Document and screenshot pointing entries
☆ ☆ ☆ ☆ ☆ ☆ ☆

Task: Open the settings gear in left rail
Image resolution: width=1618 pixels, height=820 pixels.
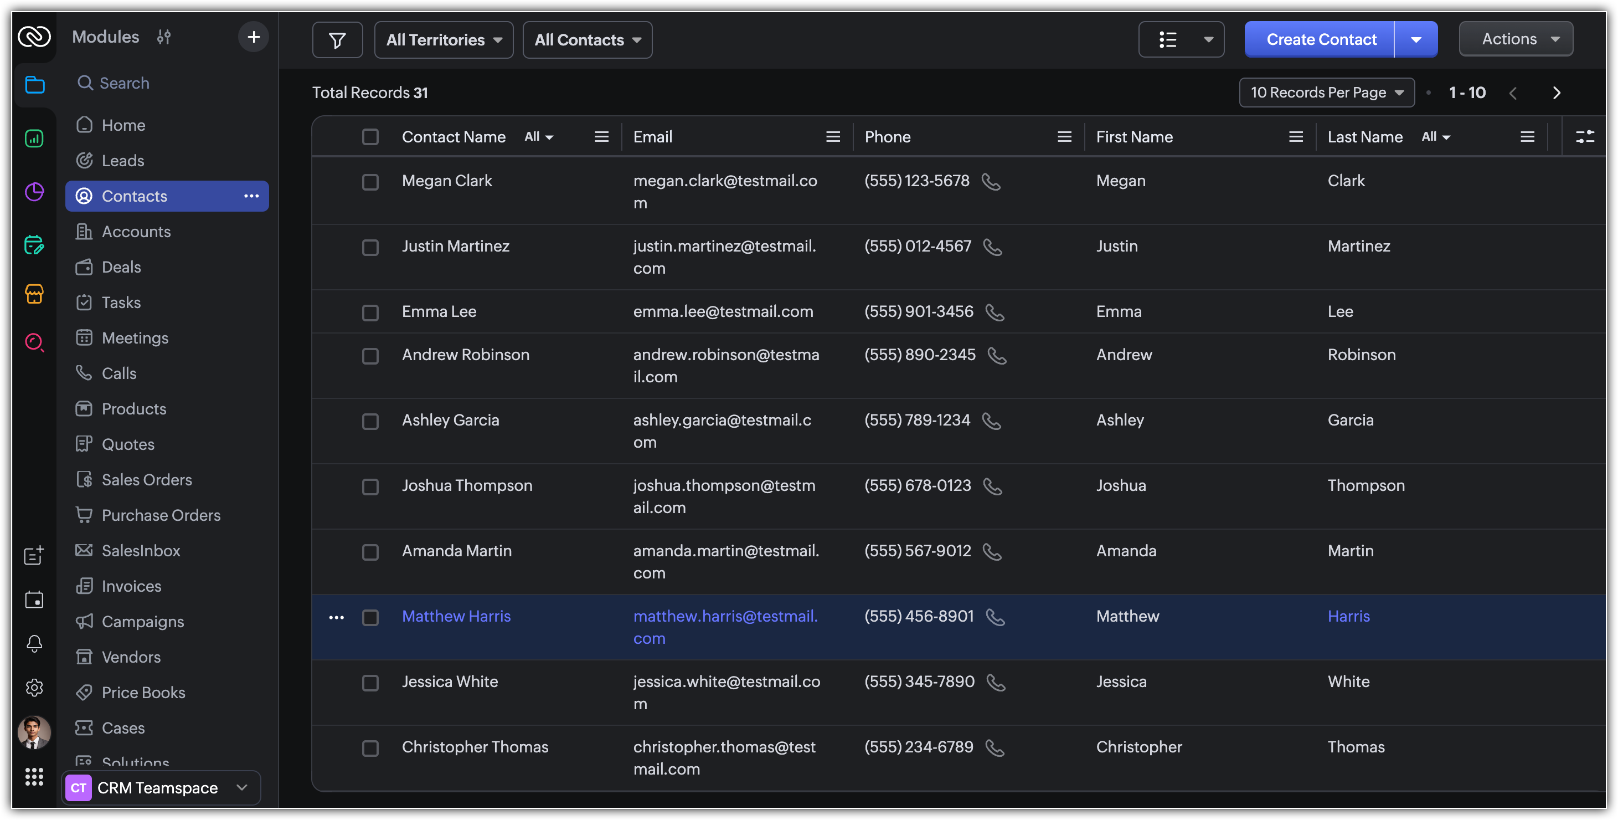Action: click(34, 687)
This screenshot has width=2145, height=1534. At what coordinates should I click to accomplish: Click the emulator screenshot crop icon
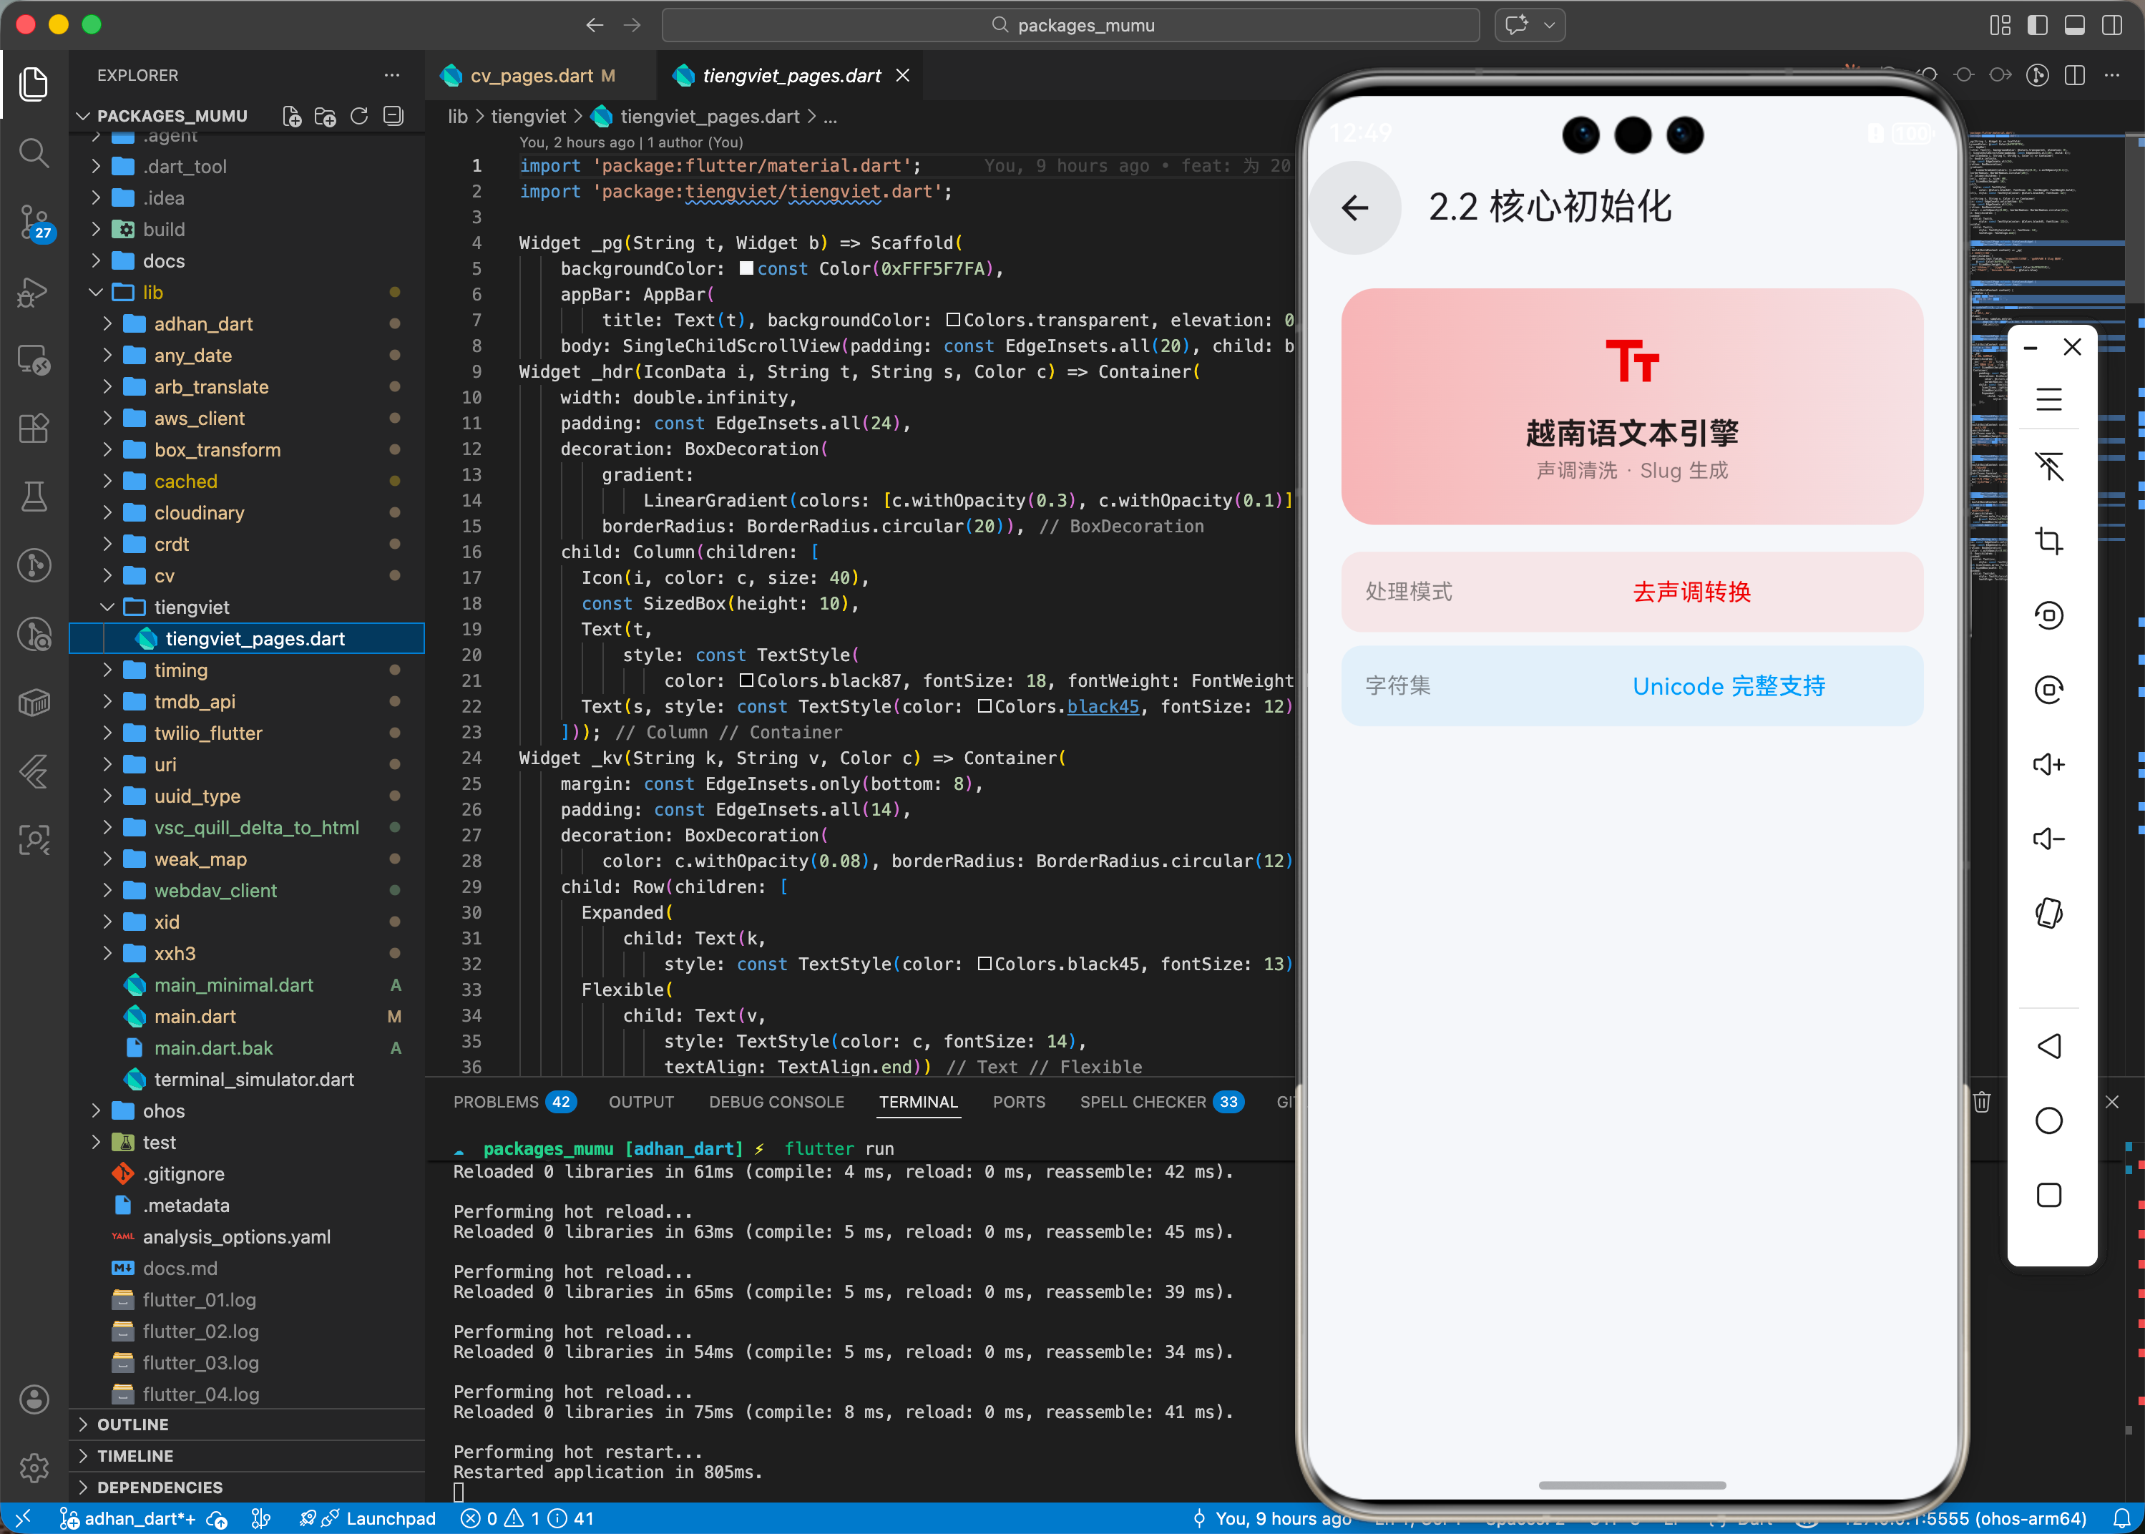(x=2048, y=541)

☆ ☆ ☆ ☆ ☆ ☆ ☆

__What to work on__
List each line in the entries above that contains the string "width".

__Answer__
Image resolution: width=1618 pixels, height=820 pixels.
This screenshot has width=2145, height=1534. At what coordinates should I click to accomplish: Click the emulator screenshot crop icon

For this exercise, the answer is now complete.